- _Text for analysis_:
And he said: “This is unheard of.” Sort of a non-sequitor, given that he must have been clear enough on the rules to know that someone was getting the boot each episode.
What he meant, of course was: “My ego does not accept this.”
It’s the equivalent of stamping your foot and demanding the world bend to your will.
Man, ego will kill you. When Mr. Evil Ego is in charge, your head is trapped in an echo chamber, where all input is muffled, and the only thing to drink is your own fetid Kool-Aid.
When the wise dude said “Pride goeth before a fall”, he was talking about ego. That annoying “me first, me always” attitude of people who have trouble playing well with others.
I find people with big egos hilarious. One of the first cool, useable things you learn in Psychology 101 is that, whenever someone goes overboard on attitude, it’s a sure bet they’re hiding a frightened inner child deep inside. Their arrogance is a shield for the fraility of their sense of self-worth.
(Humans are rife with contradictions like this. Have you ever hung out with professional comedians? They are NOT funny in private. Glum, yes. Depressed, often. But almost never funny. Their sharp wit was honed as protection, not entertainment.)
I’ve been accused once or twice of having an oversized ego, but only by people whose own ego feels threatened. If you think I’m full of myself, you’re not paying attention. I’m the butt of my own favorite jokes, and I know I have too much to learn yet in life to be smug about anything. I’ll happily listen to any fool with a good idea, and I’m always open to new ways to skin cats. If I have a stake in anything, it’s truth… not being right.
But I DO know an awful lot of stuff about advertising and life, because I struggled so hard for so long to dig myself out of the slacker rut I was in. I figured some things out, lucked out with a few good mentors, and kept after the goal of getting really good.
Not talking a good game. Actually getting good in my chosen career.

- _Stored data_:
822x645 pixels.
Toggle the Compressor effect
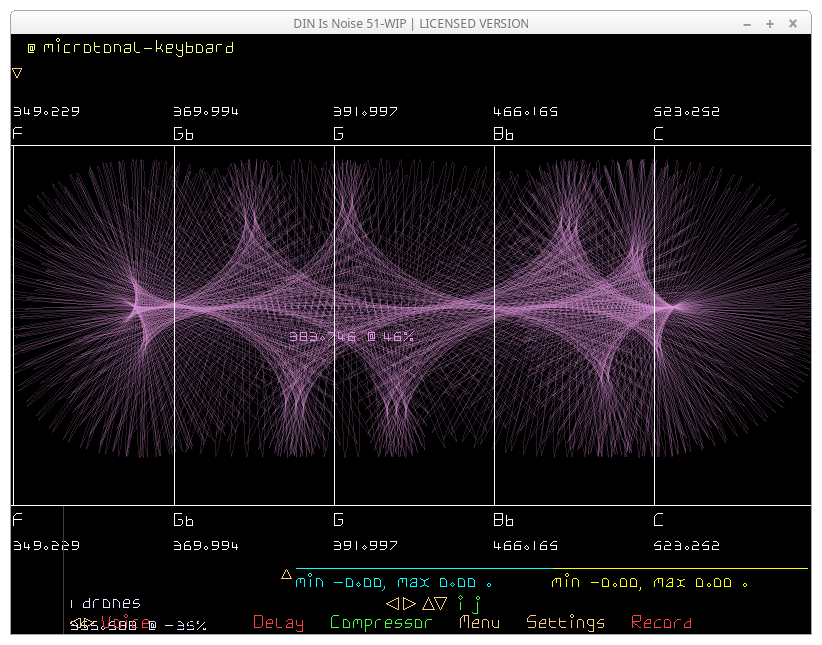click(x=381, y=622)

- _Exercise details_: Continue the piece about ego, starting right after its final line about actually getting good in a chosen career.

- _Result for this task_:
Do not confuse pro-level confidence with ego problems. Confidence means “Yeah, I know how to do that” with the juice to back it up. Without “guessing” that you maybe possibly could sorta pull it off to some extent, if nobody looked too close.
Ego is “Of course I know how to do that”, minus the skill, knowledge and experience to actually DO it.
And this disparity is what makes this new edition of The Apprentice so promising.
What is the sound of two egos clashing? Lots of crying, ranting and sputtered blame for someone else.
In my seminars, I start each session by asking attendees to write “My Ego” on a piece of paper… wad it up… and throw it across the room at the trash can. Symbolic, sure. But effective.
It’s hard to learn anything when your ego’s in the way.
This is why Army recruits are reduced to exhausted obedience in boot camp — so they can learn how to follow orders without ego. And it’s why law schools and medical schools deprive students of sleep — to reduce the influence of ego.
Almost every problem I’ve ever had with a client or partner (or lover, for that matter) has been the result of ego. It’s the bugaboo of Western business culture, and it’s tiring.
Don’t tell me what you’re gonna do. Just do it, instead… and leave the attitude at home. Let’s see what kind of actual chops you’re packing.
If you suspect you’re burdened with too much ego — and that’s what it is, a burden — experiment with deflating it yourself for a while. Enjoy a little shock-to-the-system reality check, and try playing well with others. Just try it.
Ego is dark energy, based in fear.
And it’s not making your life better. It’s hurting you. You’re possessed.
Oh, I do enjoy a good ego-slaughter… and Trump’s got a fine limo-load of them primed for the kill…
Note: For hard-core psych sticklers, the word “ego” actually refers to the part of your mind that recognizes your own existence. It’s what supposedly separates us from other animals. The other parts — and this gets into Freud and Jung and Maslow and James too much for easy clarity — include the Id (your base animal nature, which pretty much only wants to eat, screw, sleep and stay warm) and the Super-ego (which is, essentially, that shaming voice of Puritanical authority inside your head, always wanting to ruin the party). I’m using the colloquial version of the word “ego” in this post — meaning the very common “it’s all about me” attitude we all know and love.